Could you return the lines below word for word, omitting the pictures?

§ Entries on where items appear:
====
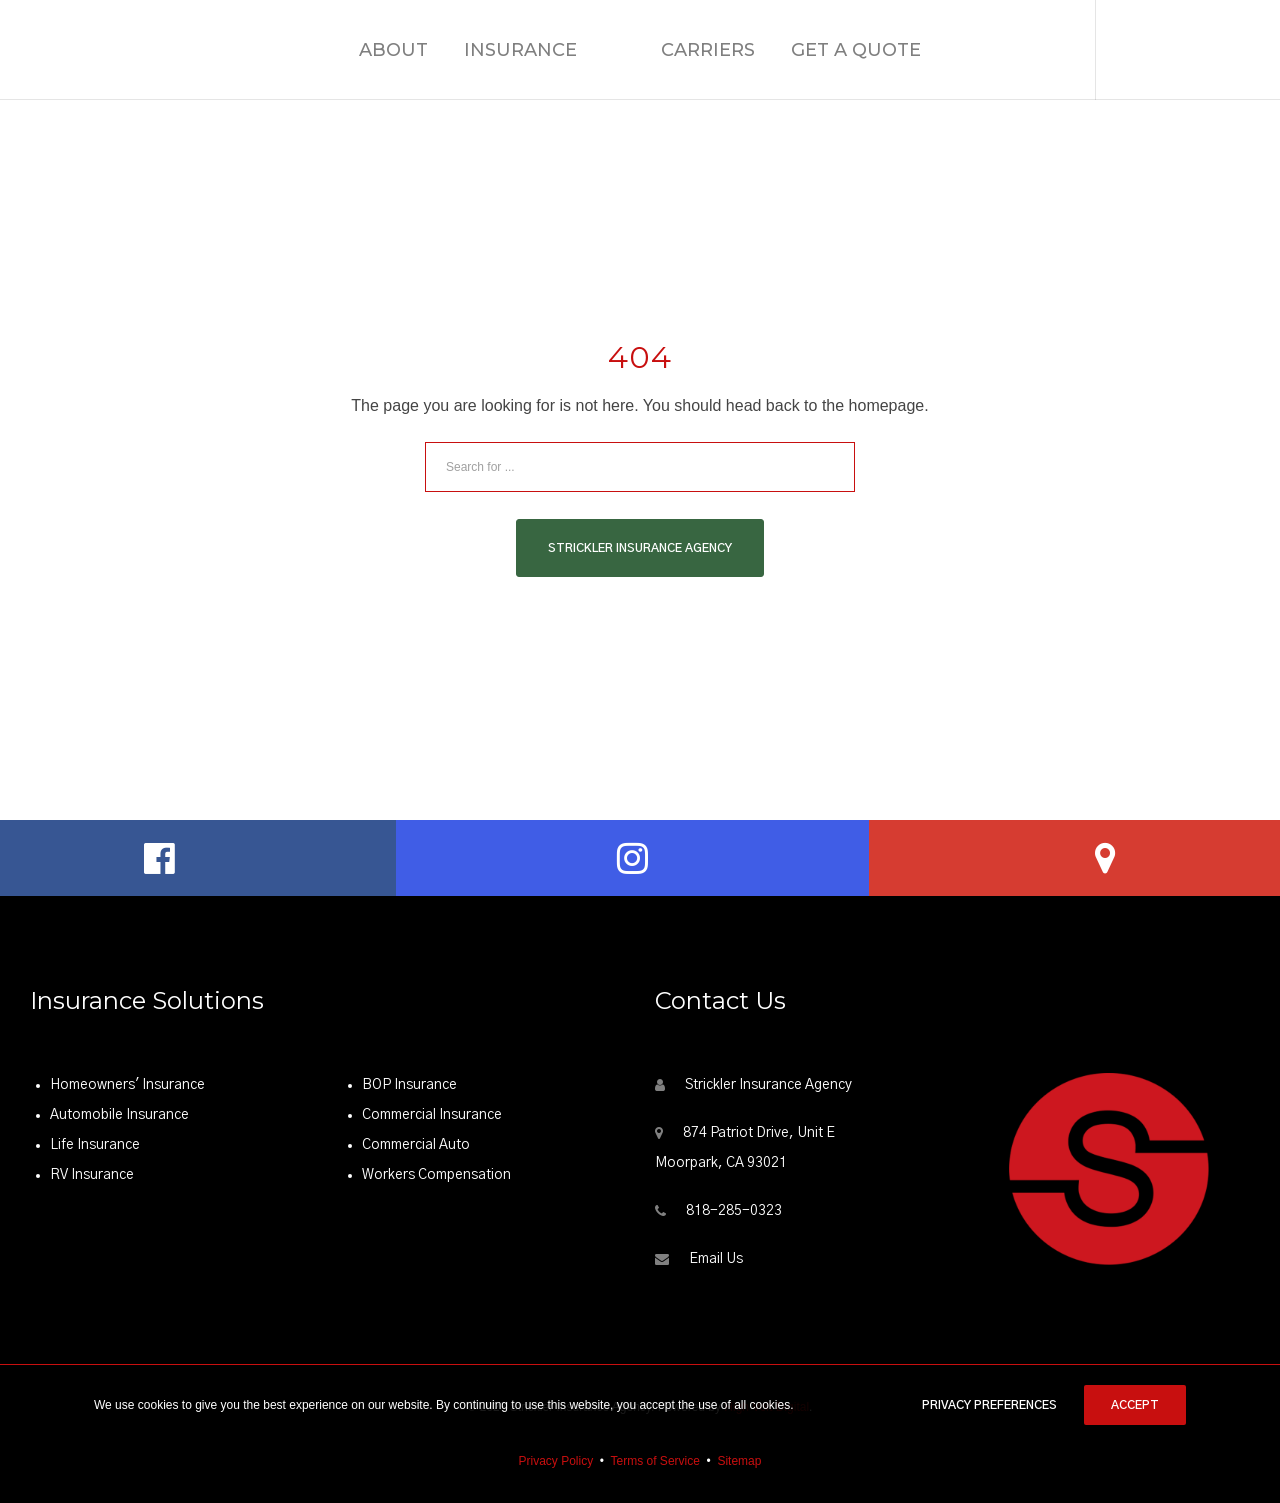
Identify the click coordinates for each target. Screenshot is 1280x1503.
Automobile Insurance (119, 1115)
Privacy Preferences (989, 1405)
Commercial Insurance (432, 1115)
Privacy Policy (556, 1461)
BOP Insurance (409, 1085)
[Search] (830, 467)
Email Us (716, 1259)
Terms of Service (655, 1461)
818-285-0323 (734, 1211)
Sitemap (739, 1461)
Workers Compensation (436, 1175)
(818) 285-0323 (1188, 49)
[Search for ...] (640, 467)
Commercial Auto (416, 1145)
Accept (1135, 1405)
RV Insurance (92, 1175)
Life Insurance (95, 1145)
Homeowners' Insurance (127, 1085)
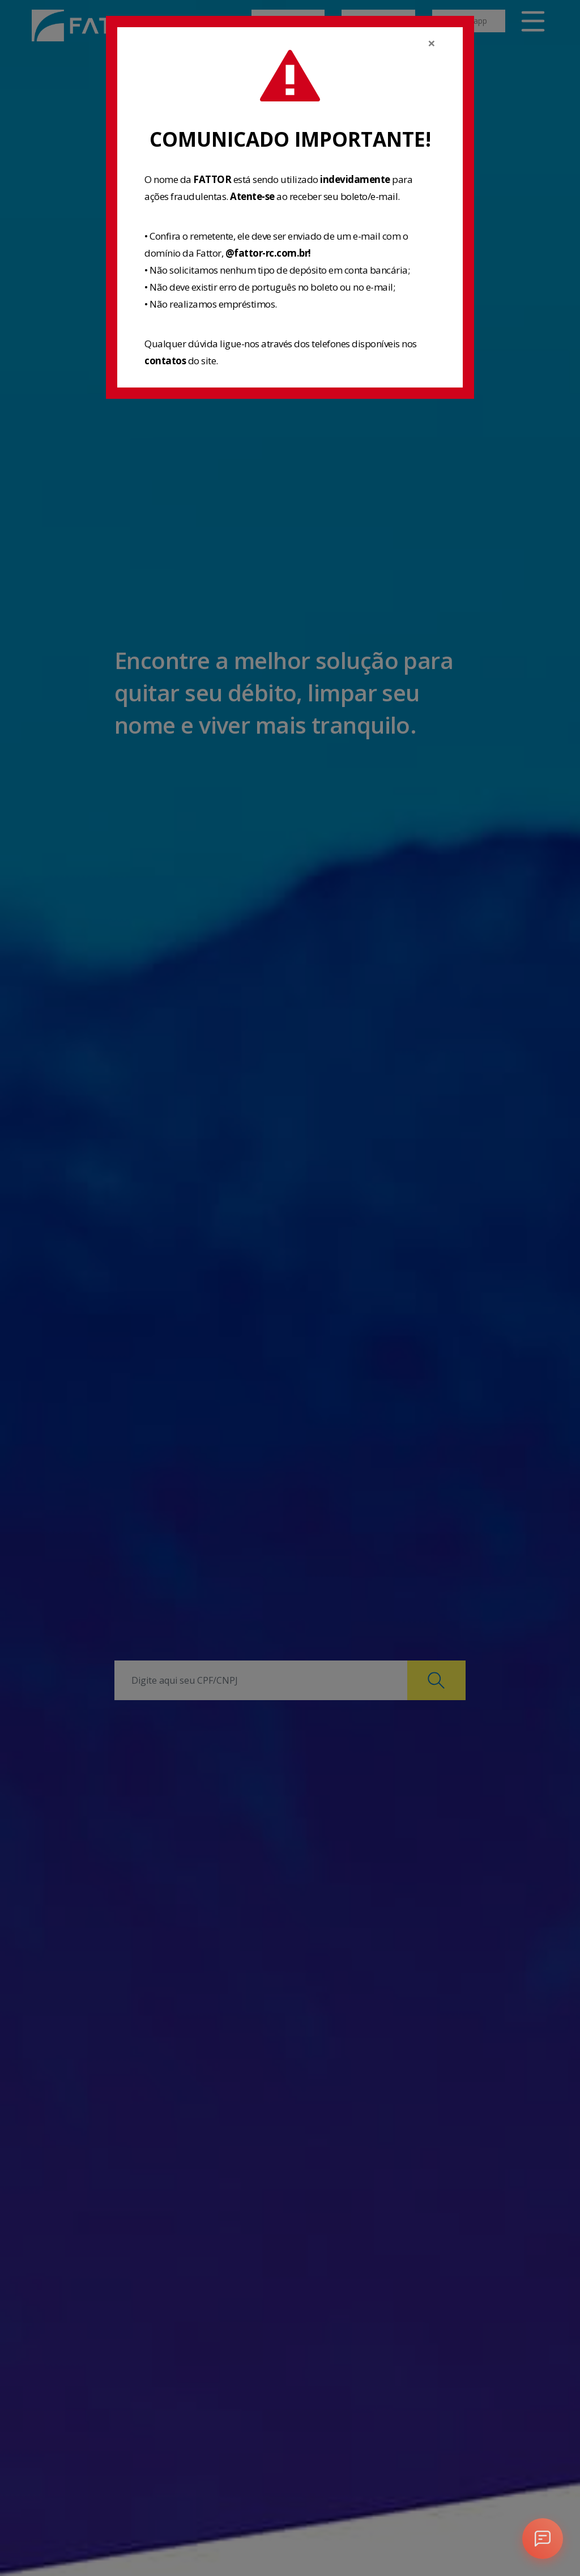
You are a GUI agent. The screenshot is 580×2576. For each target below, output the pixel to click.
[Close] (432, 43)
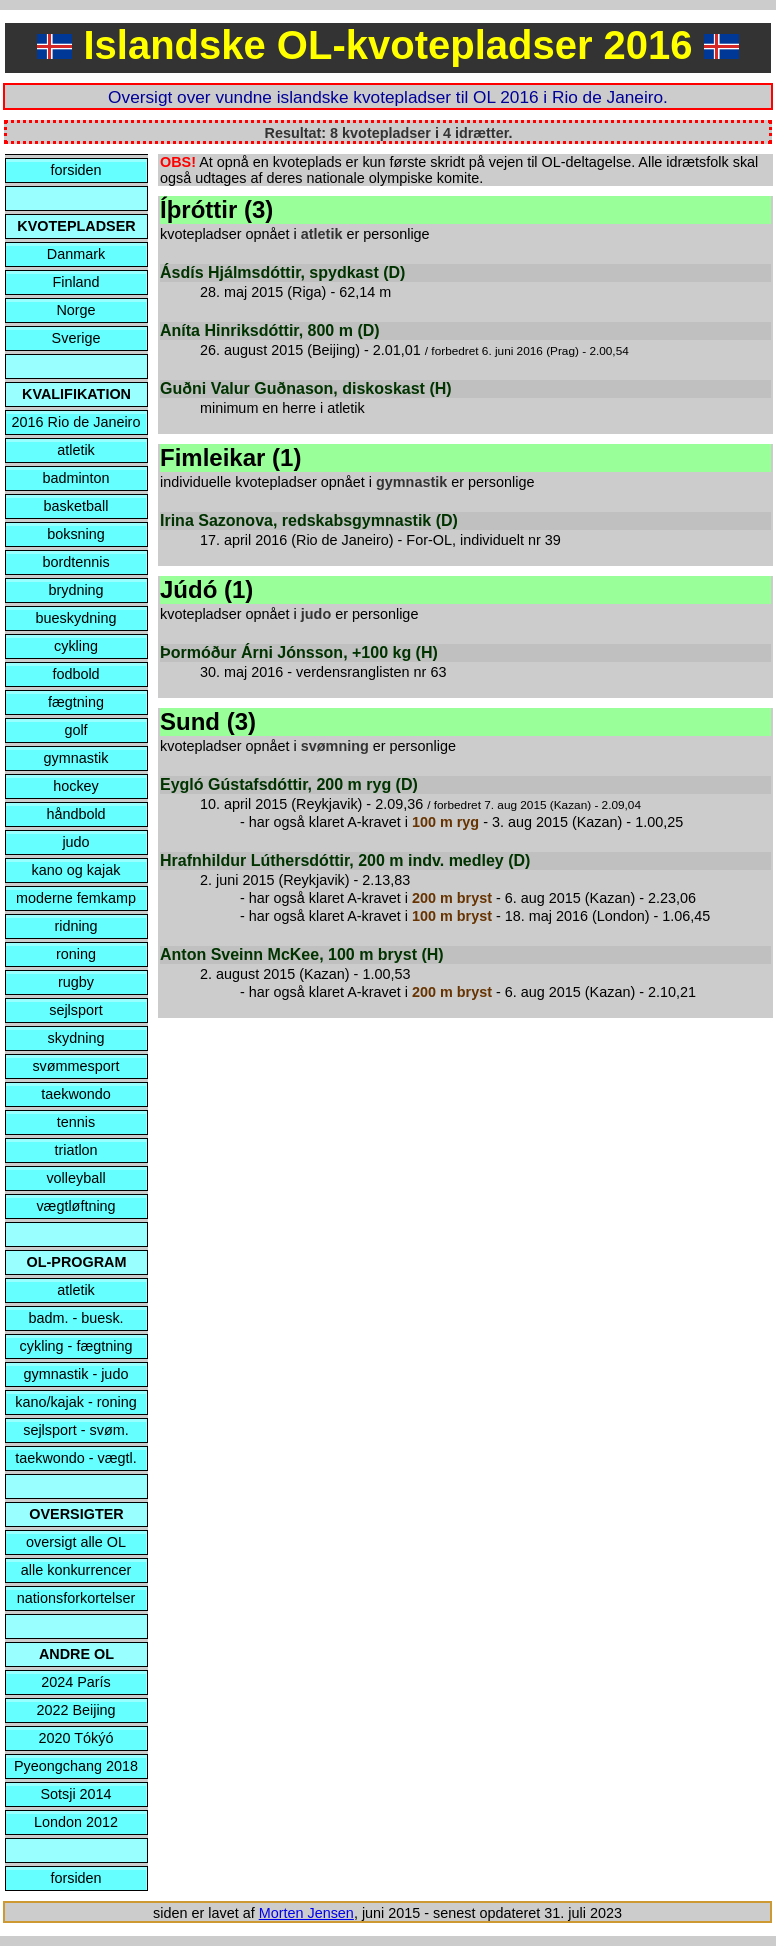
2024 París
====
§ Response to this exercise:
Identify the click coordinates for each target. Screenshot is 1280x1503.
Automobile Insurance (119, 1115)
Privacy Preferences (989, 1405)
Commercial Insurance (432, 1115)
Privacy Policy (556, 1461)
BOP Insurance (409, 1085)
[Search] (830, 467)
Email Us (716, 1259)
Terms of Service (655, 1461)
818-285-0323 (734, 1211)
Sitemap (739, 1461)
Workers Compensation (436, 1175)
(818) 285-0323 (1188, 49)
[Search for ...] (640, 467)
Commercial Auto (416, 1145)
Accept (1135, 1405)
RV Insurance (92, 1175)
Life Insurance (95, 1145)
Homeowners' Insurance (127, 1085)
You are a GUI agent. The screenshot is 580×2576. For each target below, output the pixel to click.
[Close] (432, 43)
2024 París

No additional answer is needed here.